Delà une entrée dans la vie assez précoce pour
Étienne-Paschal. Quand éclate la guerre de 1812, l’adolescent abandonne ses
études au séminaire de Québec et entre comme enseigne dans le 5e
bataillon des milices incorporées. Il devient lieutenant dans le corps des
Chasseurs canadiens et prend part à plusieurs engagements, dont ceux de
Plattsburgh et de Châteauguay. Ce service militaire marque le début d’une
carrière qui comporte deux volets bien distincts : de 1812 à 1841, Taché se
consacre surtout à la médecine ; et de 1841 à 1865, il prend une part active à
la vie politique du Canada-Uni.
Au cours de la guerre de 1812, Taché commence
dans les camps militaires, pendant ses moments de repos, des études médicales,
qu’il continue après la guerre sous la direction de Pierre Fabre*, dit
Laterrière, médecin de Québec.

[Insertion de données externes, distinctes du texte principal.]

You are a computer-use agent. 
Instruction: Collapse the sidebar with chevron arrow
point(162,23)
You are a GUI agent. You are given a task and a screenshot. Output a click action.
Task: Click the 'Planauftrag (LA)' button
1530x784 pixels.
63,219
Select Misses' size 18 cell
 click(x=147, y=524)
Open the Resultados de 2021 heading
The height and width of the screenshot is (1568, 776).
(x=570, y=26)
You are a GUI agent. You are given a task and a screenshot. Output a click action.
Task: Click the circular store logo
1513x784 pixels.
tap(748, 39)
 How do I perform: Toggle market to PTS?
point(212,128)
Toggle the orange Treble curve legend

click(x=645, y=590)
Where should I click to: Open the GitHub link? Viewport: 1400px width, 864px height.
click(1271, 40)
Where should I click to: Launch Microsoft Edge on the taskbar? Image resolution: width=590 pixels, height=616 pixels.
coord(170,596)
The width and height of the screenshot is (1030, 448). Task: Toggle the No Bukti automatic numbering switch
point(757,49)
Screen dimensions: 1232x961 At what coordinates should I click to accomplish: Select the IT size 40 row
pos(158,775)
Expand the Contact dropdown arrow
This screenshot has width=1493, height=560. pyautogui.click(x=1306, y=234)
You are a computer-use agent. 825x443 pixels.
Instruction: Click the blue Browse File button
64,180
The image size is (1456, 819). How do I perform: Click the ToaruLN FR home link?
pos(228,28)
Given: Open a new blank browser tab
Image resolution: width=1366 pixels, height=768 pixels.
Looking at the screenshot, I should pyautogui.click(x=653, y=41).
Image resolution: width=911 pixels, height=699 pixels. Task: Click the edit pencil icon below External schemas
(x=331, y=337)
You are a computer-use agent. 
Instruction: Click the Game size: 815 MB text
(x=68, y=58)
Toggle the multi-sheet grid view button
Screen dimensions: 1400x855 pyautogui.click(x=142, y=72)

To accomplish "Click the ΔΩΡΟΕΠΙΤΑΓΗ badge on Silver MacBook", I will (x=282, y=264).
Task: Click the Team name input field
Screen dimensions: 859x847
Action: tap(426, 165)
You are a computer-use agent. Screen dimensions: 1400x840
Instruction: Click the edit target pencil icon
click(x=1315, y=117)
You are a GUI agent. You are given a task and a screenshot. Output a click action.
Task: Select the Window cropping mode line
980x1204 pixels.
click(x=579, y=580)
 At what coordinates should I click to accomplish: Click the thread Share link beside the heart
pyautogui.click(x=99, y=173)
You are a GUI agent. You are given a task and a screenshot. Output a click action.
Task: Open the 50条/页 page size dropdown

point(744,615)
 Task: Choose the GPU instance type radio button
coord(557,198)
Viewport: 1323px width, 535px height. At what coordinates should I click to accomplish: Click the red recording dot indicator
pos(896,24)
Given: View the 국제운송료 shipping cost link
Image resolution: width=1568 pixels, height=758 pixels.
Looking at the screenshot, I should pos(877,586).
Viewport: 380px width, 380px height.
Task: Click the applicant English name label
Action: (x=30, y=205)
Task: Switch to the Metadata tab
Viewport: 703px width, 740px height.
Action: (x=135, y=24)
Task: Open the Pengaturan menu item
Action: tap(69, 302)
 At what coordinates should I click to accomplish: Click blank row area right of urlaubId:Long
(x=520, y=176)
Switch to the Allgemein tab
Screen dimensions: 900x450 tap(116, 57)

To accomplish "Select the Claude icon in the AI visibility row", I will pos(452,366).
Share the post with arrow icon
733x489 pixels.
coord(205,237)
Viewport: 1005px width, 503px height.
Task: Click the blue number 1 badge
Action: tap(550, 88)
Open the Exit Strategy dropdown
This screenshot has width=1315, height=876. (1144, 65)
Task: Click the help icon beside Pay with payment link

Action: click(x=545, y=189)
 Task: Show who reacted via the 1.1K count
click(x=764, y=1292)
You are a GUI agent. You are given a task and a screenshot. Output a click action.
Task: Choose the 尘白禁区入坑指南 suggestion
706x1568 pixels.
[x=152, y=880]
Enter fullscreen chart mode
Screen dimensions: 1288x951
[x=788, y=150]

La pratique de la médecine, de la chirurgie et de
l’art obstétrique au Bas-Canada est alors soumise à la législation rigoureuse de
1788. Elle est dominée par l’autorité du gouverneur et fonctionne au ralenti,
une formation médicale complète dans une école de médecine ne devant être
possible qu’en 1823, avec la fondation de la Montreal Medical Institution. Taché
va donc terminer ses études médicales à Philadelphie. Il obtient ensuite sa
licence du Bureau médical du Bas-Canada le 18 mars 1819, et s’établit dans sa
paroisse natale, où il épouse l’année suivante Sophie Baucher, dit Morency, de
Beaumont, dont il aura 15 enfants. Il exercera dans Montmagny et les paroisses
environnantes pendant 22 ans, sans interruption. En desservant un vaste
territoire sur la rive sud, il acquiert le prestige social qui glisse du
seigneur au professionnel depuis les débuts du parlementarisme canadien. Il est
dès lors appelé à prendre une part active aux événements de l’heure.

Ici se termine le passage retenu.